La bancada del Frente por la Victoria preferirá, en cambio, recargar sus tintas sobre el radicalismo, recordándole que pidió superpoderes para el ex ministro de Economía Domingo Cavallo en el Gobierno de Fernando de la Rúa. Algunos diputados de centroderecha, incluso, le habrían acercado a los radicales argumentos para defender que aquellas facultades pedidas para Cavallo no tuvieron carácter de permanentes como sí las tendrán las que hoy se convertirán en ley.
A pesar de la artillería que, hasta ayer a última hora, terminaban de pulir los legisladores, la película hoy tiene final cantado.
Con sus aliados extrapartidarios, el oficialismo logrará imponer la sanción de una nueva ley que modificará la de Administración Financiera en un solo artículo, el 37. Es el que le deja las manos libres al jefe de Gabinete para que, en forma permanente, reasigne los montos y los destinos de cualquier partida presupuestaria sin la autorización del Congreso.
El bloque kirchnerista, que suma 117 propios, confía en que todos los diputados estarán sentados en sus bancas. Sin embargo, ayer había versiones que aseguraban que habrá algunos remolones a la hora de interrumpir el receso invernal. Para evitar inconvenientes, la estrategia del oficialismo será comenzar la sesión lo más tarde posible. Sería al filo de la hora del té.
A los votos de los legisladores K puros se sumarán otros 15 de los ex duhaldistas, ahora kirchneristas, más dos votos radicales y tres del Partido Nuevo, los juecistas que ayer confirmaron su apoyo a este proyecto.
Si las cuentas salen bien, el oficialismo lograría sumar casi 140 votos a favor. Y necesita para aprobar esta iniciativa mayoría simple, es decir sólo la mitad más uno de los votos del total de los legisladores que estén sentados en sus bancas al momento de la votación.

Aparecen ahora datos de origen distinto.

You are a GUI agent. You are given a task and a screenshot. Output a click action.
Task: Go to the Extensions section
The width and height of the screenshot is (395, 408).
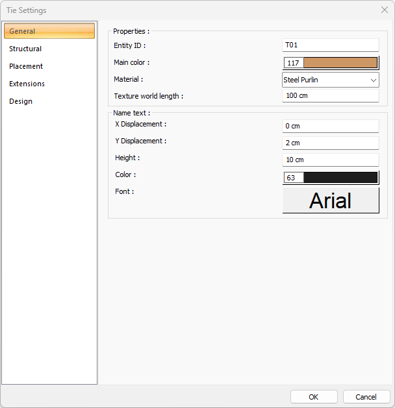pos(27,84)
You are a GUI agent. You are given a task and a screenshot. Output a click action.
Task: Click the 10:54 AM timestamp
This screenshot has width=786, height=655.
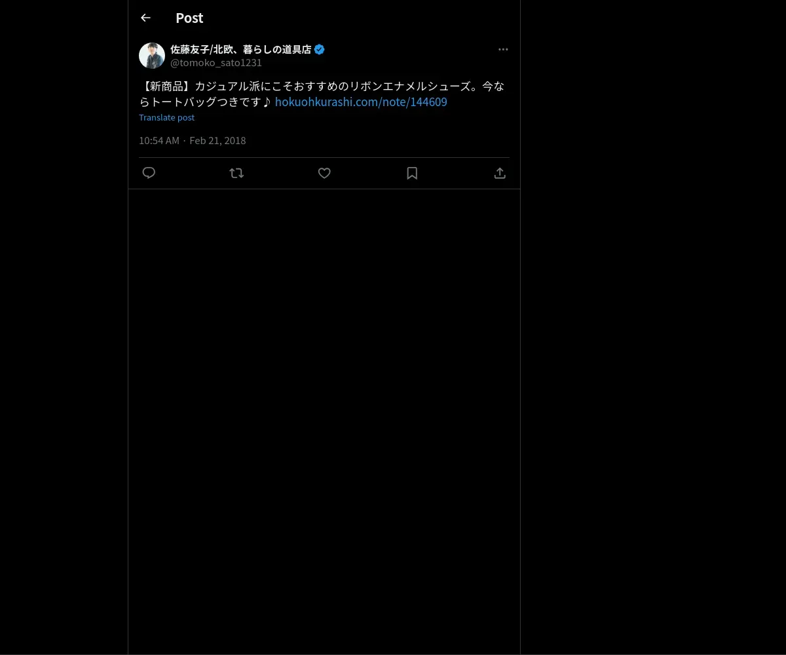coord(159,140)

De la vereda de enfrente, votarán en contra los bloques del ARI, el Interbloque Propuesta Federal (que reúne a macritas, lopezmurphistas y a los representantes del Movimiento Popular Neuquino), la UCR, los socialistas y los ex duhaldistas del Justicialismo Nacional (lavagnistas y menemistas).
Desde 1993, cada año con la discusión de la ley de Presupuesto, el Congreso otorgó al jefe de Gabinete la facultad de reasignar partidas. Esta vez, la diferencia es que se los pide para siempre.